これだけ見ると、これでいいようにも思えますが、他の辞書は少し違います。

まず、新明解。

 

      -な-に ⇔複雑 1構造(筋道)がこみいっておらず、だれにでもすぐ分かる
     様子だ。「-に言えば」2時間(手数)をかけずに行なわれる様子だ。
     「だれにでも-に出来る料理」    新明解

 

用法を二つに分けています。「込み入っていない、すぐわかる」場合と、「時間・手数をかけない」場合。

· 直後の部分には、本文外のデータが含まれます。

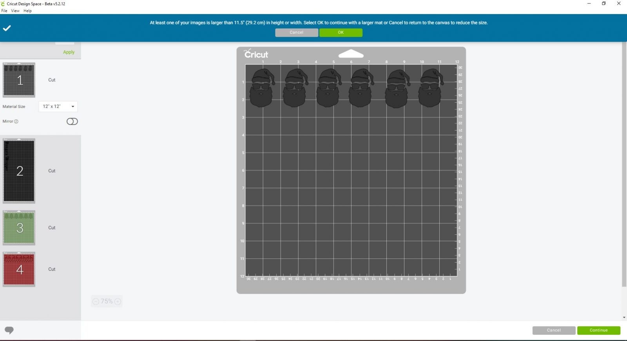Select mat 4 red thumbnail
The height and width of the screenshot is (341, 627).
pos(19,269)
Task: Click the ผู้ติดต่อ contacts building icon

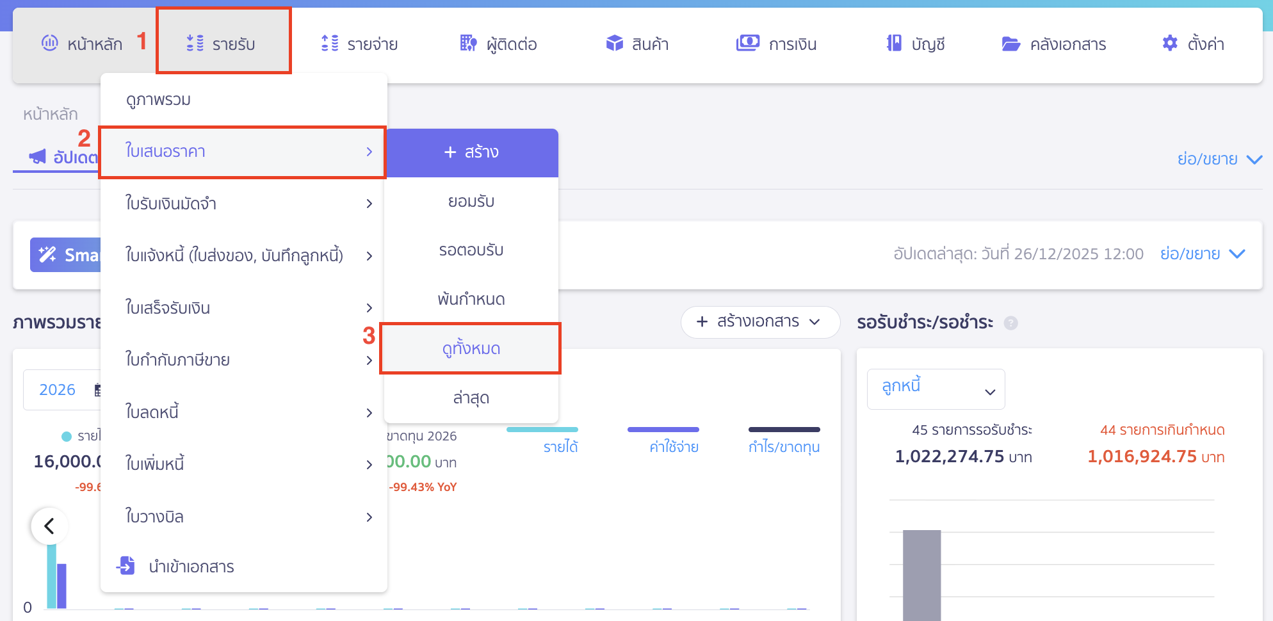Action: coord(468,44)
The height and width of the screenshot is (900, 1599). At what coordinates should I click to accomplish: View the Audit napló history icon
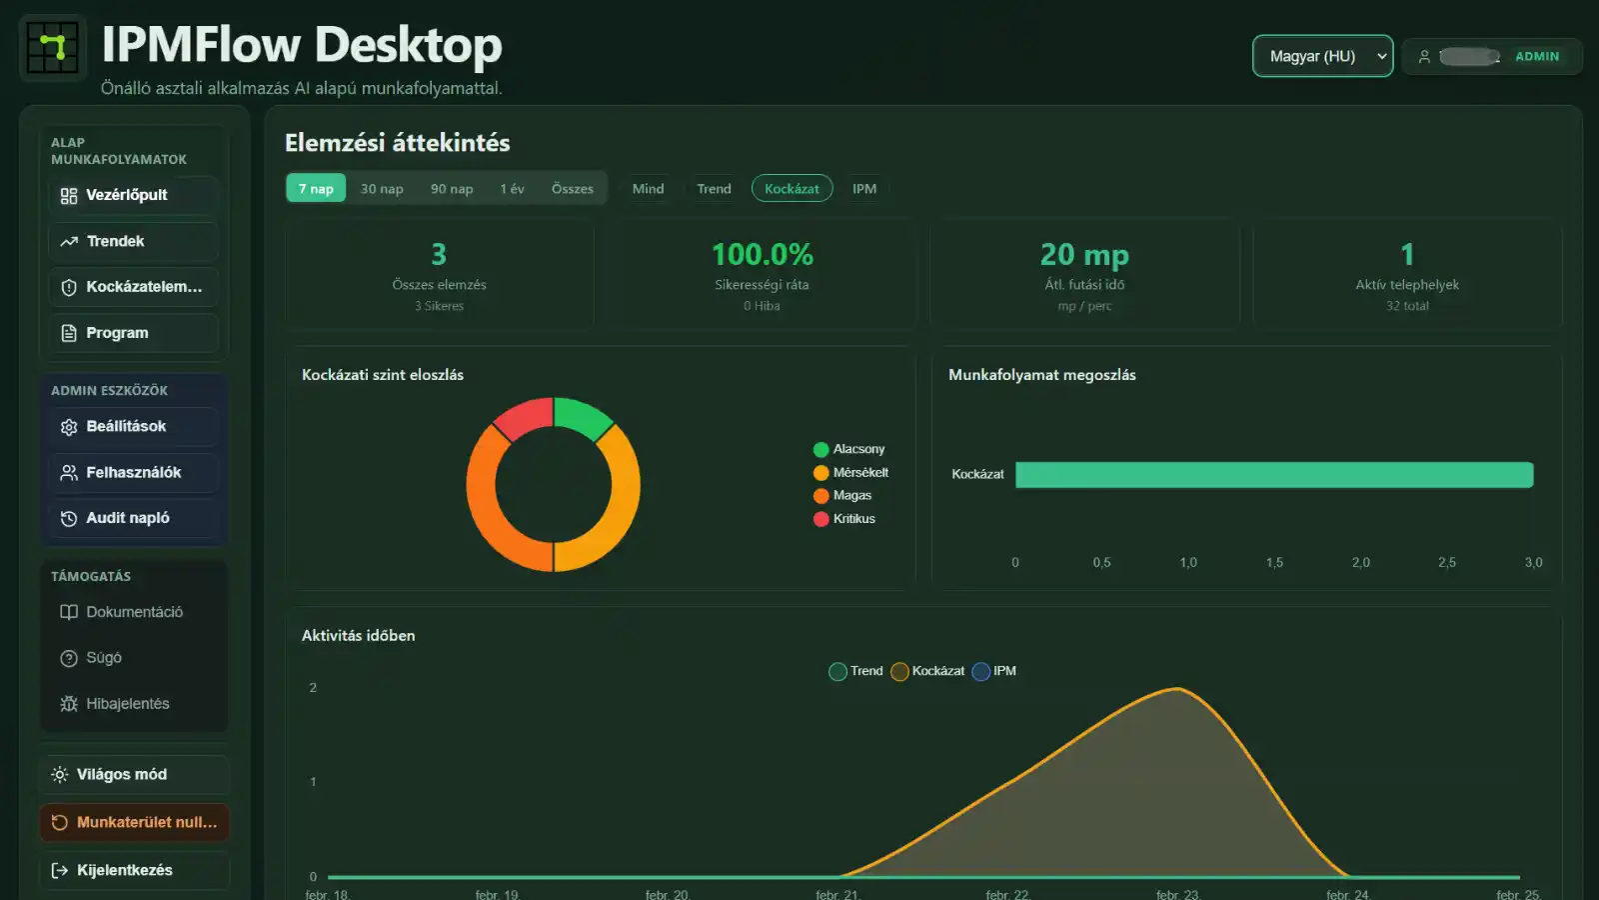coord(68,518)
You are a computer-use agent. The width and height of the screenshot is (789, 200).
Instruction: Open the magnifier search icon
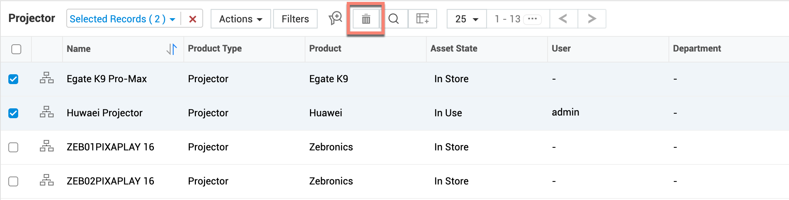pos(394,19)
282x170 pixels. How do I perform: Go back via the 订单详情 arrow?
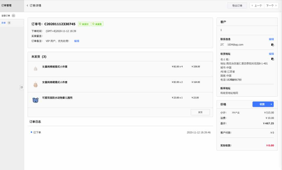click(x=27, y=5)
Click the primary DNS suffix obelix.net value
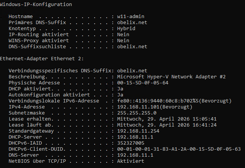Viewport: 245px width, 168px height. (132, 23)
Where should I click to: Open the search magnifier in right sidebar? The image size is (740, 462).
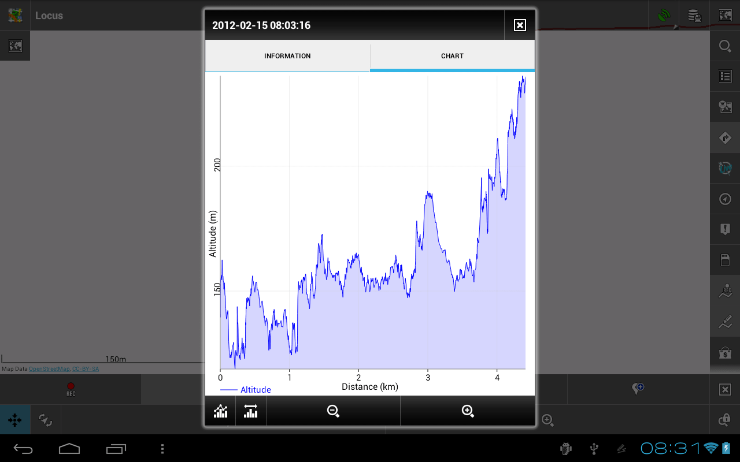(725, 46)
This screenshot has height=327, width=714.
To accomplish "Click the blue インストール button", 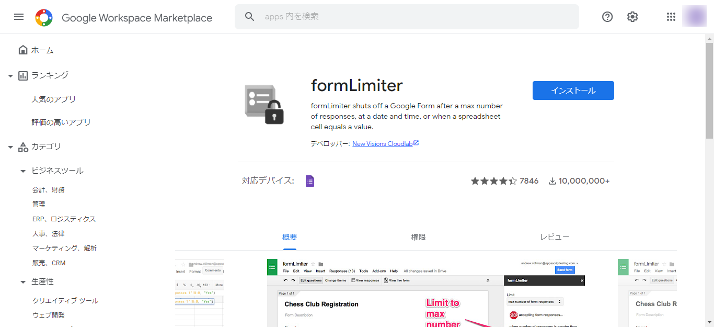I will 573,91.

なるほど、と思いますが、前者の例である「簡単に言えば」というのは、後者の例としても当てはまるのでは、と思います。「料理」の例も、「こみいっておらず、だれにでもすぐ分かる」から、「かんたんに出来る」のだ、と言えるでしょう。つまり、両者は連続している?

岩波はそういう考えなのでしょうか。

 

三国も二つに分けます。(用法の順序は違います)

 

    1〔わかったり、したりするのに〕手間がかからないようす。「-にできる・
     そう-な話ではない」
    2こみいっていないようす。「-な図面」(⇔複雑)  三国

 

新明解との違いは、反対語の「複雑」が用法の2に対応していることです。新明解では(岩波でも)、「簡単」の用法全体に「複雑」が反対語としてあげられています。(三国では、反対語などが用法1・2の両方に関係する場合は「▽」の記号を付けることになっています。「記号・略号表」参照。)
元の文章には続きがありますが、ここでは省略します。